Pourquoi les caves coopératives ont le vent en poupe ?

Pourquoi les caves coopératives ont le vent en poupe ?

Autrefois symboles de la viticulture de masse et pourvoyeurs de vins de table à la qualité inégale, les caves coopératives ont changé de cap à l’orée du 21ème siècle. Si la solidarité et la cohésion font toujours partie des valeurs intrinsèques de la coopération, l’innovation, l’ambition et l’exigence sont venues dépoussiérer une image désuète grâce à des locomotives qui ont pris le train de la modernité.
Aujourd’hui, armées techniquement et humainement, elles sont en plein renouveau. Exemple avec quatre entités qui ont mis le cap sur la qualité, le respect de l’environnement et le savoir-faire collectif.

La Cave de Tain en Vallée du Rhône

C’est l’histoire d’une coopération qui n’a plus à rougir de sa production. Bien au contraire. L’usinage à vins médiocres des années 70/80', tant décriée, a fait place à une dynamique collective autour de méthodes communes innovantes. Résultat, aujourd’hui, les coopératives pèsent lourd dans la balance économique en tant qu’acteur majeur avec 48% de la production nationale commercialisable (hors Charentes).
La coopération vinicole totalise 570 caves et unions, et emploie 16120 salariés (chiffres 2019 selon le rapport d’activité de la coopération agricole) dans tous les bassins de France, particulièrement dans le Languedoc-Roussillon, la Vallée du Rhône, la Provence et la Champagne.
Mais au-delà d’une présence enviable sur le marché français, c’est tout une façon de produire qui a été repensée. On a longtemps cru que le modèle économique client/fournisseur était le seul viable mais le négoce était un vrai écran de fumée, constate Xavier Gomart, le directeur de l’emblématique Cave de Tain qui fait vivre plus de 400 familles dans la Vallée du Rhône. Le passage à la bouteille a permis la création d’une vraie identité et d’en finir avec cette mauvaise image de marque de la viticulture coopérative. Aujourd’hui, nous sommes les rois du pétrole !
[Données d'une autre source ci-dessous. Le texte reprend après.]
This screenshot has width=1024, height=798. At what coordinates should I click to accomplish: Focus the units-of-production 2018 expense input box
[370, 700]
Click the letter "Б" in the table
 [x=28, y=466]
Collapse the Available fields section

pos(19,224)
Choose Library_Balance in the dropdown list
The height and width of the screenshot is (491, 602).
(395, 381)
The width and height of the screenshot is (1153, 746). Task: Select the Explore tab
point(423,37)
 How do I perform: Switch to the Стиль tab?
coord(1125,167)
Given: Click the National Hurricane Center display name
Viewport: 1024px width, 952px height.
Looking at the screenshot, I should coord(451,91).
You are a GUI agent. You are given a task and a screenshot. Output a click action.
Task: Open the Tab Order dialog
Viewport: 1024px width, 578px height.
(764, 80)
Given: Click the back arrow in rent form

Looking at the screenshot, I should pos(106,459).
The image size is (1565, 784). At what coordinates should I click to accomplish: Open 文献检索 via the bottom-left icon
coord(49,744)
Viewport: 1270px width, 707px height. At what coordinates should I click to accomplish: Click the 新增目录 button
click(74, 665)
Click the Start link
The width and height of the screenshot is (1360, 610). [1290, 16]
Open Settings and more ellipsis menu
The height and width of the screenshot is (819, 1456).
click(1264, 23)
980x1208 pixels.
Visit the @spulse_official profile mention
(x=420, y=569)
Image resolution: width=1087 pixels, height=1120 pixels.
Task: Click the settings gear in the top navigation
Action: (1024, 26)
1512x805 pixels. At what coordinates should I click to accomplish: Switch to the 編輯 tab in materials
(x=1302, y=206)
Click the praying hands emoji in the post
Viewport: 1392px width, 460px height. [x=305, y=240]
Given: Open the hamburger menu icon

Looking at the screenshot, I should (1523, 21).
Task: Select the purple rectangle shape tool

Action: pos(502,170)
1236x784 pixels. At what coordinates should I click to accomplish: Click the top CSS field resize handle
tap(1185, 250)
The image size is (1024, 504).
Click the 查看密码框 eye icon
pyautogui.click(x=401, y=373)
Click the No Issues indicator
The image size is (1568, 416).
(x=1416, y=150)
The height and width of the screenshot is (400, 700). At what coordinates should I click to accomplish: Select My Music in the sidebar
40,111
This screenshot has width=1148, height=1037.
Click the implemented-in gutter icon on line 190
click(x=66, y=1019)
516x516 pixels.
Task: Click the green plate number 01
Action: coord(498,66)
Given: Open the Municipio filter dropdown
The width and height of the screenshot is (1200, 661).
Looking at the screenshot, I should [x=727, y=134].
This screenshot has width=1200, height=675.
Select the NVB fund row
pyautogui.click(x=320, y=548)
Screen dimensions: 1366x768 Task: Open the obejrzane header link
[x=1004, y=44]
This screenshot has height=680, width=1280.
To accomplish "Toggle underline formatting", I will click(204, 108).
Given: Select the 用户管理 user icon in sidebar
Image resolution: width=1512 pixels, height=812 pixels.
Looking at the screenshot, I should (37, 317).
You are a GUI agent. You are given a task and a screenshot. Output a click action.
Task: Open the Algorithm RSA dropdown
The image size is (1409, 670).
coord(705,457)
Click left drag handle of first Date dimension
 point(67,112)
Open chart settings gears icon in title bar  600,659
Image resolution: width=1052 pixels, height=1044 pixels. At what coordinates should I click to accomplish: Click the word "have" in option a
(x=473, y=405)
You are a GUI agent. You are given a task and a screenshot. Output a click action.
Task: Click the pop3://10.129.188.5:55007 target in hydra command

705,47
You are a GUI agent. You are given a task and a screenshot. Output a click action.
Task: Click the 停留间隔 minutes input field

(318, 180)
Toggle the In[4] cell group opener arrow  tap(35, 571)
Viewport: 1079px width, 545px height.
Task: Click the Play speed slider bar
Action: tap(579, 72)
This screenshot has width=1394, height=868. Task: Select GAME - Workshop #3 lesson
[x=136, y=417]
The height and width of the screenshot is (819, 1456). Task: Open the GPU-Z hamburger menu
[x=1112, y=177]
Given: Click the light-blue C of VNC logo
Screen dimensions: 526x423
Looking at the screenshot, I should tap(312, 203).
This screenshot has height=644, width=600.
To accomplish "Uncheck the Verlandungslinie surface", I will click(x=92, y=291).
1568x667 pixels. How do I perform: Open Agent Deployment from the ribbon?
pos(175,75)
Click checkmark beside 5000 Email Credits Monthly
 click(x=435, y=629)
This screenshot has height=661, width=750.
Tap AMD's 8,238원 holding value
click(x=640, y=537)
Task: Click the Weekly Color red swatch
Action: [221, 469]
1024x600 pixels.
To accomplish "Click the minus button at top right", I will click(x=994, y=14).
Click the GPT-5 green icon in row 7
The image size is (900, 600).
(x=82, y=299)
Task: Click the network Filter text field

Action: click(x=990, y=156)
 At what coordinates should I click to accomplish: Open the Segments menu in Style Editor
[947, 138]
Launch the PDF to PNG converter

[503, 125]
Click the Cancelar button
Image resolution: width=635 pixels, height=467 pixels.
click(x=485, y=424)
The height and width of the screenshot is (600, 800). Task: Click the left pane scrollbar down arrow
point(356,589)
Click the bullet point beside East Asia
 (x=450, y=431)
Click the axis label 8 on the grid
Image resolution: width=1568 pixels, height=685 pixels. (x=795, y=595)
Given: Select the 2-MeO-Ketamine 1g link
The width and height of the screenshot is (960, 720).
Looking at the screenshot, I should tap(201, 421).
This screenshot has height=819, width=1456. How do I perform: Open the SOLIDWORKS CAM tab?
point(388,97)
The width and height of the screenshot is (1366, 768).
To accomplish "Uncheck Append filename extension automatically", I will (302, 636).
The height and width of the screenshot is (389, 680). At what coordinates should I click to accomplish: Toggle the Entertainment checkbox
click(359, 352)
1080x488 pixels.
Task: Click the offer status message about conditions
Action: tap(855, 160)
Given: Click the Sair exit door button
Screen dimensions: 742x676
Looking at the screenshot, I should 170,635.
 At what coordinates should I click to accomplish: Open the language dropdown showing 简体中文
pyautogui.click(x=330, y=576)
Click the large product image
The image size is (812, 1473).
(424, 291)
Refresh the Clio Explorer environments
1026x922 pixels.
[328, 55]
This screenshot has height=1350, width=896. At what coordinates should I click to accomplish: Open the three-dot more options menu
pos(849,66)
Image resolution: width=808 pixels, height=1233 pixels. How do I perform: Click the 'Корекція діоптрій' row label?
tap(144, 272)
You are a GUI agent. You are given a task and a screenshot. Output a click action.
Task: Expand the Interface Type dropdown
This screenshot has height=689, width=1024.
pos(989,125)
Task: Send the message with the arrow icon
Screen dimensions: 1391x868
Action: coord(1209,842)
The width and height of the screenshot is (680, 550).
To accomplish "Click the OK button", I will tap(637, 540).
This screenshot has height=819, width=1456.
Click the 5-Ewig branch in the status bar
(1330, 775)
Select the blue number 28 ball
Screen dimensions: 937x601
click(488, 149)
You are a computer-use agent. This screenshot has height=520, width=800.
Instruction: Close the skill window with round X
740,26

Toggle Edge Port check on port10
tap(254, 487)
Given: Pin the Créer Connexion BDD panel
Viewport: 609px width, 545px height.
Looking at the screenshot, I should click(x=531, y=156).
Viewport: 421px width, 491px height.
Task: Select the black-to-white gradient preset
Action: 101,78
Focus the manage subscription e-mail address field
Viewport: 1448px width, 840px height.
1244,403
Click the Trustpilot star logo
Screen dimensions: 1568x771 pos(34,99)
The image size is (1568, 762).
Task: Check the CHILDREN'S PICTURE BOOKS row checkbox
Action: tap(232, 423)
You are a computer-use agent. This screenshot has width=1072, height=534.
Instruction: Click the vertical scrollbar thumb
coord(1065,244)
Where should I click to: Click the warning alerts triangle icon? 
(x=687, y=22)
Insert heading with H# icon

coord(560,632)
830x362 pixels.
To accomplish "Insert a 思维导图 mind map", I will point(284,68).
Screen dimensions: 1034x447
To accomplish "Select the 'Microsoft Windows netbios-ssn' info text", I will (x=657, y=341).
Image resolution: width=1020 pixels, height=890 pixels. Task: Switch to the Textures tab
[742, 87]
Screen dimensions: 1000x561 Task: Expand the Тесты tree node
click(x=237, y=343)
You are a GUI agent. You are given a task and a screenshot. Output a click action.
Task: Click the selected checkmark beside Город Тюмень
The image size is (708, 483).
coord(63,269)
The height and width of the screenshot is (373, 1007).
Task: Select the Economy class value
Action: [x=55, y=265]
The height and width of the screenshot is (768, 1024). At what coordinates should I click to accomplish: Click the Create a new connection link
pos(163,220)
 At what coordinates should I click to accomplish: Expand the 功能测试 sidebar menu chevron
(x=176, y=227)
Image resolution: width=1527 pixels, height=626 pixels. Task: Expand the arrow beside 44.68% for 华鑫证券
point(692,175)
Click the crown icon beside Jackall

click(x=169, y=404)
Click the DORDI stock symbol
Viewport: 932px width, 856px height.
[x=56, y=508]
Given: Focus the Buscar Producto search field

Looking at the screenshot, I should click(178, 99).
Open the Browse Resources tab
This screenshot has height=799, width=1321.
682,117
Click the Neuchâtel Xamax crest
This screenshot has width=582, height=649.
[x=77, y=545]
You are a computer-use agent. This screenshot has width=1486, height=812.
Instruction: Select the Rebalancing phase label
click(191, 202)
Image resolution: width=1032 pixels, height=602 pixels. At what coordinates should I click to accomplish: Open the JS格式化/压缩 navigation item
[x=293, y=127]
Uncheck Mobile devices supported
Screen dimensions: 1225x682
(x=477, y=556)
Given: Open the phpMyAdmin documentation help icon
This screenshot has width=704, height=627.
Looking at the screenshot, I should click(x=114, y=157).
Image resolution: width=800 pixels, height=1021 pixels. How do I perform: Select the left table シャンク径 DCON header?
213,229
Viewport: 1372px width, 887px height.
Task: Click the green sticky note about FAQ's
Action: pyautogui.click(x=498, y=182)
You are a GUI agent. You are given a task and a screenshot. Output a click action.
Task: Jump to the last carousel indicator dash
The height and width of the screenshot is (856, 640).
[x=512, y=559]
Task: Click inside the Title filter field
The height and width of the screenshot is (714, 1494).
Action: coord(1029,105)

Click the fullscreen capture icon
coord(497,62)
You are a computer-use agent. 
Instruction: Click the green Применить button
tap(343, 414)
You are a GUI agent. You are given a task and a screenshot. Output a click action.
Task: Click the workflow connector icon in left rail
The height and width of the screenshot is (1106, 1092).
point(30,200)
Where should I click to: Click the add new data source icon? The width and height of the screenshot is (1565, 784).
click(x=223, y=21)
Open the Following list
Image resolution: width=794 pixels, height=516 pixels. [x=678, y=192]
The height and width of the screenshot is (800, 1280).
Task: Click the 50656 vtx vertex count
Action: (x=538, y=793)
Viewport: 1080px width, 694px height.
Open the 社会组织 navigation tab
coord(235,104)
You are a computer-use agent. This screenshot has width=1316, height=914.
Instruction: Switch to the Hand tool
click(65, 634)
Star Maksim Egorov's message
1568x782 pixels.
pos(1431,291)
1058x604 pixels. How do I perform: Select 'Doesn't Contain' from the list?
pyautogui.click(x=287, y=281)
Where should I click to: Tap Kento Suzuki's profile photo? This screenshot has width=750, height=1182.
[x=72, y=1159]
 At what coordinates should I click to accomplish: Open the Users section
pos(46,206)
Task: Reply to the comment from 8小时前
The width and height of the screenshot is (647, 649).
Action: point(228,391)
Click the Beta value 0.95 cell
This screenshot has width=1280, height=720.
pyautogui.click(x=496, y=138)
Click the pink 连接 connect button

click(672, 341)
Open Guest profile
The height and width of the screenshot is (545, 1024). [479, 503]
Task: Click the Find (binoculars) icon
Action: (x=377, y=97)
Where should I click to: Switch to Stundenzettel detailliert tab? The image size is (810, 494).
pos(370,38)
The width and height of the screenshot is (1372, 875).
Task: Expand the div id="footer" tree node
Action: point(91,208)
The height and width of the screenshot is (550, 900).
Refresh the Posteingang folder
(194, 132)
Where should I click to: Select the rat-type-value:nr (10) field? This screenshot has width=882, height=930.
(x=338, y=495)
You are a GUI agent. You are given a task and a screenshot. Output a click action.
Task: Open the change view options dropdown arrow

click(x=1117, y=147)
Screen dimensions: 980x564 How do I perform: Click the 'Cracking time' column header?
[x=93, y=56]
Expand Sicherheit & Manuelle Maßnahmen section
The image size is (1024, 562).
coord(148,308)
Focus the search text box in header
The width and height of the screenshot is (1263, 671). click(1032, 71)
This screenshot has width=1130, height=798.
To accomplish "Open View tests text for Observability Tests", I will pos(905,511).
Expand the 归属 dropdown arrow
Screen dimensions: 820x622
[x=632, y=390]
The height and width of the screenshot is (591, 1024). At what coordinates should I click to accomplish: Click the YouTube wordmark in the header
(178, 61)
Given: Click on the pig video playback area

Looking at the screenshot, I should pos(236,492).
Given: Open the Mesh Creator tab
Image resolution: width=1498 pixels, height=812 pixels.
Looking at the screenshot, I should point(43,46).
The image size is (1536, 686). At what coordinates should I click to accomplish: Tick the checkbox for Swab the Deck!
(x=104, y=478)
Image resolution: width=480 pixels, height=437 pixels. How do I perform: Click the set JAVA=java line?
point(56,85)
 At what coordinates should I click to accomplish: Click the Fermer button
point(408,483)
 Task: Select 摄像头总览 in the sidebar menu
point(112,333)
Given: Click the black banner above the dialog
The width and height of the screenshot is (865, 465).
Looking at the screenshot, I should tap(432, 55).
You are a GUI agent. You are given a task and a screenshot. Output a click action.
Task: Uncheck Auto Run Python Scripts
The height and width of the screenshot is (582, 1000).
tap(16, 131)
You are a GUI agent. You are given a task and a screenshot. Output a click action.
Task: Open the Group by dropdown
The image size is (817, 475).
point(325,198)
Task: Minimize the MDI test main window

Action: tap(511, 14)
La cave de Ribeauvillé en Alsace

Après tout, qui connaît mieux ses vignes que l’adhérent coopérateur qui est là depuis des dizaines d’années et qui a intérêt à produire de la qualité pour mieux valoriser son produit ? prolonge Yves Baltenweck, le président de la cave de Ribeauvillé en Alsace. La coopérative la plus ancienne de France, créée en 1895, est une petite entité (240 ha pour 40 adhérents) qui a bénéficié d’un directeur visionnaire et d’une structure collective soudée pour se tailler une solide réputation. On sait où l’on va, il n’y a pas de pluriactif chez nous, poursuit-il. C’est plus facile de fédérer quand les valeurs sont les mêmes.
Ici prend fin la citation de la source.